A tiny pool of experts isc concentrated in a handful of companies.
‘Several AI-for-EDA efforts in the industry are bandaging an AI assistant onto existing flows to speed up and augment an engineer’s workflow ‘ says the company, ‘these approaches have made marginal improvement, but do not fundamentally transform the industry.’
Architect Labs aims to:
- work with chip companies of any kind and enable them to deliver their most ambitious projects to date.
- co-design custom silicon together with software companies, AI labs, neoclouds, physical AI pioneers, and anybody building next-generation workloads.
“AI models have advanced dramatically across nearly every field, yet chip development cycles remain equally slow and painful,” said Ebrahim Hussain, co-founder of Architect Labs. “Unlocking AI-first semiconductor design requires a first-principles rethink of the entire design process, not forcing AI agents into workflows that were never built for them.”

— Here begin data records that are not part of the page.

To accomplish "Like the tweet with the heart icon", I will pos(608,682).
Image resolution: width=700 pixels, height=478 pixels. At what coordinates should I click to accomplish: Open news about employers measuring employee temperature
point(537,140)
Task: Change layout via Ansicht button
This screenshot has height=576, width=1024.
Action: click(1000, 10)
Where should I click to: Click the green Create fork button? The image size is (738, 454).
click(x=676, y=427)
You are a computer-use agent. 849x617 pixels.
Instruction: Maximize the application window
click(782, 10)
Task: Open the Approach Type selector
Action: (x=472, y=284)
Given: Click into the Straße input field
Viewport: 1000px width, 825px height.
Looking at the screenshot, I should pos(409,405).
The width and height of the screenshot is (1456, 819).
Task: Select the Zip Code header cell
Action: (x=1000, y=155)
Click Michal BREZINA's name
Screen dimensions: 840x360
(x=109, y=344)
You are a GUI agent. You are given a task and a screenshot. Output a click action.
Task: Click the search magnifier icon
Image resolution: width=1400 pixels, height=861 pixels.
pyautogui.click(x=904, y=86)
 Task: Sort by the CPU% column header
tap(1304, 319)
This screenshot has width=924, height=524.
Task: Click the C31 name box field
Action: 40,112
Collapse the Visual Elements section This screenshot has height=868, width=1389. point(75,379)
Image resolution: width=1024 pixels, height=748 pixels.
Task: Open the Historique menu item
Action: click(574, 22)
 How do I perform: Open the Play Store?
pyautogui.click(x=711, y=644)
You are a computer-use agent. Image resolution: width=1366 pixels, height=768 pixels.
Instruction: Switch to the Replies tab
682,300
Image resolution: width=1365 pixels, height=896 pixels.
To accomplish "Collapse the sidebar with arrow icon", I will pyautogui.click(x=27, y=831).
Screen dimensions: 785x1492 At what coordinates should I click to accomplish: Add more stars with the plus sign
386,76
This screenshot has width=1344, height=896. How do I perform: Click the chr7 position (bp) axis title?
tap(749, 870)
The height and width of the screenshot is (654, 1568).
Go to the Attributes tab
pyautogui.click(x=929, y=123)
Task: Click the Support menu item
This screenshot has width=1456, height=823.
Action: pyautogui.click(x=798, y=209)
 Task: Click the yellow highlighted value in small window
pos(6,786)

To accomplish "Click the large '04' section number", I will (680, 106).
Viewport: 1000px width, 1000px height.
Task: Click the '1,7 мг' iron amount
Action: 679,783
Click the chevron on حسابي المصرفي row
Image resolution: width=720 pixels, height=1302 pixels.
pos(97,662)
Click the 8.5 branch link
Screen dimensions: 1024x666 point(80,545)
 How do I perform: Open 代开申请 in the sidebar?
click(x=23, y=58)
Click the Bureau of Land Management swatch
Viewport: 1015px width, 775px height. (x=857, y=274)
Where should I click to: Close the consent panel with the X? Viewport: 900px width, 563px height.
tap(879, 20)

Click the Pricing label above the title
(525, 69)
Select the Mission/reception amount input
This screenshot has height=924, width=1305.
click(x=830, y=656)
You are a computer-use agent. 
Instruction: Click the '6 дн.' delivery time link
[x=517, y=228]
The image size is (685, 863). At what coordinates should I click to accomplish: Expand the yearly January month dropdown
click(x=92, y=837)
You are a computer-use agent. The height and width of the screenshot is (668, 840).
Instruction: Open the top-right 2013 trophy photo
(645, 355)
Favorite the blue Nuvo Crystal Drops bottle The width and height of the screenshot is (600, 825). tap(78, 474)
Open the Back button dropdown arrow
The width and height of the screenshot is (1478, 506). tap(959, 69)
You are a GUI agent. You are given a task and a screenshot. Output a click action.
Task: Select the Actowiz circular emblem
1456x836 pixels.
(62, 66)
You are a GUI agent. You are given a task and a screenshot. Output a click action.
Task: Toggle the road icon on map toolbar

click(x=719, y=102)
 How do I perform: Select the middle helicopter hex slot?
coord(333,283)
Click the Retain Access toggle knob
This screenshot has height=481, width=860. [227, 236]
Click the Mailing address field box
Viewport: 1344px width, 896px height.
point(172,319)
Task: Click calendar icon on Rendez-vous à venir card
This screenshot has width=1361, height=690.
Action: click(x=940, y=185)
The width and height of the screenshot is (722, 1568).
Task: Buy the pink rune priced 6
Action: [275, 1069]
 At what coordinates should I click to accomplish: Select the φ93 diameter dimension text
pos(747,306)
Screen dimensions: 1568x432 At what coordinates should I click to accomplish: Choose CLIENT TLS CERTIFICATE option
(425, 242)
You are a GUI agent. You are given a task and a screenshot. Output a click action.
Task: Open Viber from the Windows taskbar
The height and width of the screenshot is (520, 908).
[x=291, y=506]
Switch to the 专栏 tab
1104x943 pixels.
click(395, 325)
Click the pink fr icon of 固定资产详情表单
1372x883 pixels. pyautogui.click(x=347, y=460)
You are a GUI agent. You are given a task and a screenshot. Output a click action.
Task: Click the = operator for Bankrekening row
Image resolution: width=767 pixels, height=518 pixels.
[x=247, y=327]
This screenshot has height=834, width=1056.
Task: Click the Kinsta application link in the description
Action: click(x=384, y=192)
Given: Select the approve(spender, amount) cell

The funding round was led by Kindred Ventures, with participation from TQ Ventures, Race Capital, Together Fund, and key figures in modern computing and AI, including Srinivas Narayanan, Lukasz Kaiser, Aravind Srinivas, Kunle Olukotun, Trevor Blackwell, Dr. Alex Wissner-Gross, Shaad Khan and other executives from NVIDIA, Google and OpenAI. Kindred founder and managing partner Steve Jang joined Architect’s board.